Written instruction
Could you return the data below unchanged, line for line?

Stored records
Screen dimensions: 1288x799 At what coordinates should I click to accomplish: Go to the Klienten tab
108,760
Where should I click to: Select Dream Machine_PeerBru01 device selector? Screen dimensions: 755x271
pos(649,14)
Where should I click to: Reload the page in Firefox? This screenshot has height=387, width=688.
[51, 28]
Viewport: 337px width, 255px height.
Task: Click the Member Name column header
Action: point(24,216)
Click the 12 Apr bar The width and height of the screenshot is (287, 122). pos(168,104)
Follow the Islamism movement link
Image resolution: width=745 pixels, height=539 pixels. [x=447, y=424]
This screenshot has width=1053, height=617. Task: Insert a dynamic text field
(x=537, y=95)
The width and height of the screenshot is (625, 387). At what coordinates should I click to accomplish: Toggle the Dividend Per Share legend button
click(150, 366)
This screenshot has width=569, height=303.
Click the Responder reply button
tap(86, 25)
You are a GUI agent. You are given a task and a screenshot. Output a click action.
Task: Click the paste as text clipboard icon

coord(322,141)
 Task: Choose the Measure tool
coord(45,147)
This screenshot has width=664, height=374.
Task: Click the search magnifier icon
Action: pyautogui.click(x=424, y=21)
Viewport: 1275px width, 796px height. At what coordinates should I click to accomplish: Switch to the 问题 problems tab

Task output
Screen dimensions: 1288x799 At what coordinates should I click to accomplish: Go to the Klienten tab
108,760
Where should I click to: Select Dream Machine_PeerBru01 device selector? Screen dimensions: 755x271
pos(649,14)
Where should I click to: Reload the page in Firefox? This screenshot has height=387, width=688.
[51, 28]
Viewport: 337px width, 255px height.
Task: Click the Member Name column header
Action: point(24,216)
Click the 12 Apr bar The width and height of the screenshot is (287, 122). pos(168,104)
Follow the Islamism movement link
Image resolution: width=745 pixels, height=539 pixels. [x=447, y=424]
This screenshot has width=1053, height=617. Task: Insert a dynamic text field
(x=537, y=95)
The width and height of the screenshot is (625, 387). At what coordinates should I click to accomplish: Toggle the Dividend Per Share legend button
click(150, 366)
This screenshot has width=569, height=303.
Click the Responder reply button
tap(86, 25)
You are a GUI agent. You are given a task and a screenshot. Output a click action.
Task: Click the paste as text clipboard icon

coord(322,141)
 Task: Choose the Measure tool
coord(45,147)
This screenshot has width=664, height=374.
Task: Click the search magnifier icon
Action: pyautogui.click(x=424, y=21)
Viewport: 1275px width, 796px height. At what coordinates should I click to accomplish: Switch to the 问题 problems tab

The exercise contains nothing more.